Summary: Good not great
Review: My purpose in studying vector and tensor analysis are two-fold. I hope the math will be helpful in my budding research efforts in kinematics. Also, I would love to be able to follow gravitation physics/relativity mathematically.

To that second end, I started with Misner et. al.'s GRAVITATION. They claim to teach you the math as you go along. Whoa! Sort of. Not really. So I'm going elsewhere to understand tensors.

I've perused several books on tensors to get a better understanding. Wrede's is the first I've read cover to cover.

My impressions. Good, not great. The early parts of this book are clear and flow well. Wrede explains things from the beginnings, and works you through things. I could follow the proofs quite easily, but could not do the problems without quite a bit of fiddling. Answers to odd-numbered questions are provided for most sections, but some sub-section questions don't have answers. Answers are end-product without HOW they were arrived at. Tough for me, because there aren't a lot of good examples outside of the proofs for these problems. Also, a lot of proofs are "left to the reader."

Wrede does a nice job of breaking down n-dimensions into simpler 2- or 3- dimensional examples to demonstrate concepts, particularly in the first third to half of the book.

However, as things progressed, even into the more technical aspects of vector analysis, Wrede got somewhat vague. He let his proofs explain everthing, didn't really conceptually discuss the utility/significance of even basic tools, or the importance of their implementation in the process of various analytical applications.

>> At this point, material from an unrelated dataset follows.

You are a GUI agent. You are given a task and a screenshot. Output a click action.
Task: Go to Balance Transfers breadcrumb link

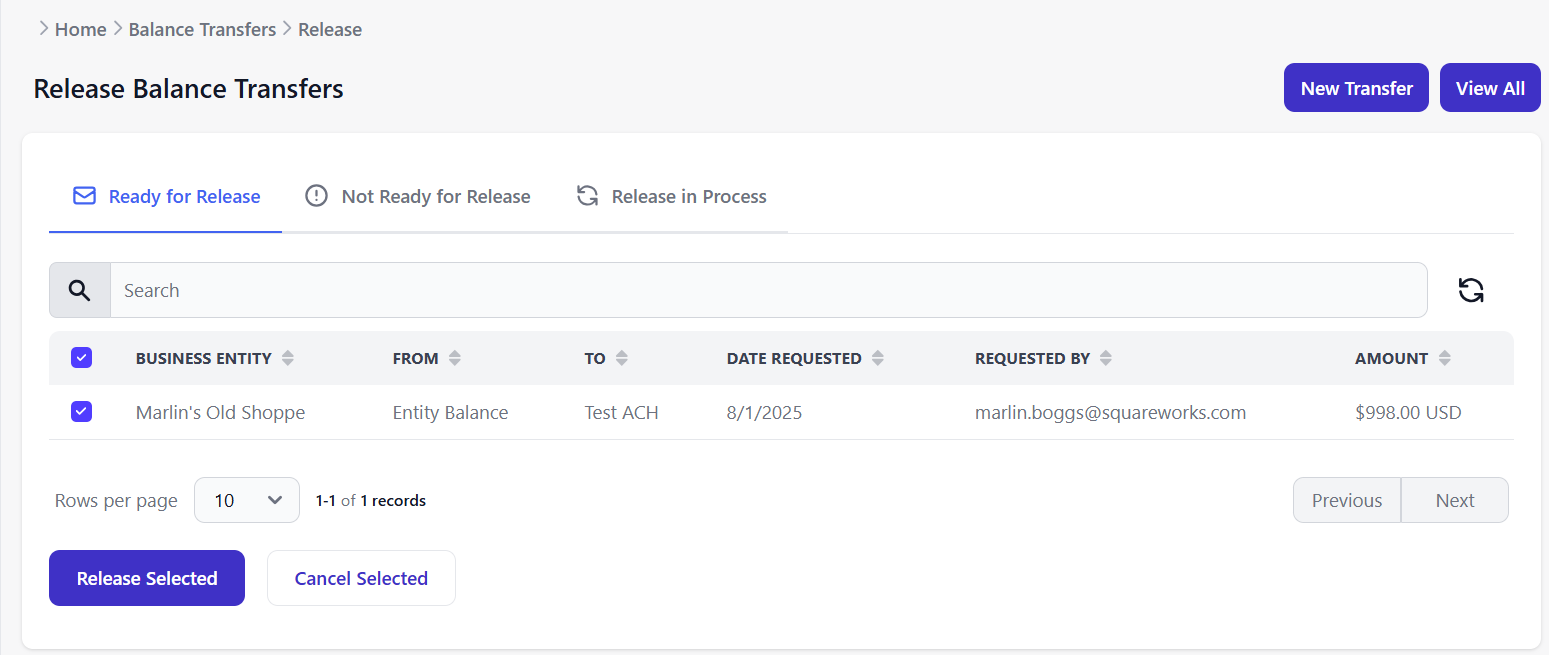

Later, as things became more complex-- specifically tensor analysis, especially as symbology became progressively more convoluted and layered-- the text became difficult to follow, and Wrede's style seemed to falter. Even for such basic concepts as gradient, curl, and divergence, he never even comes out and says what they MEAN, or what they are FOR. Fortunately, I could figure these out on my own. But more complicated concepts seemed more like mathematical abstractions when I was done with the book, rather than solid tools available for my use. Perhaps I am too much an engineer.

For example, he never even defines what a tensor IS. This is problematic for a number of mathematical terms. After finishing, I could tell you what a tensor DOES, but it would take me longer than this review to do it.

Sections on special and general relativity are limited (perhaps appropriately) to the mathematical signficance of selected elements, rather than a summation of the physics themselves.

Much of tensor analysis is understanding notation, then realizing that much of calculus is applicable to a tensor, with tweaks here and there. Early notation is well defined in this book, but for some reason, there isn't as much foundation in later sections.

At least I was able to finish this one and feel like I understood most of it. Others, which I will try and go back to, I couldn't even finish.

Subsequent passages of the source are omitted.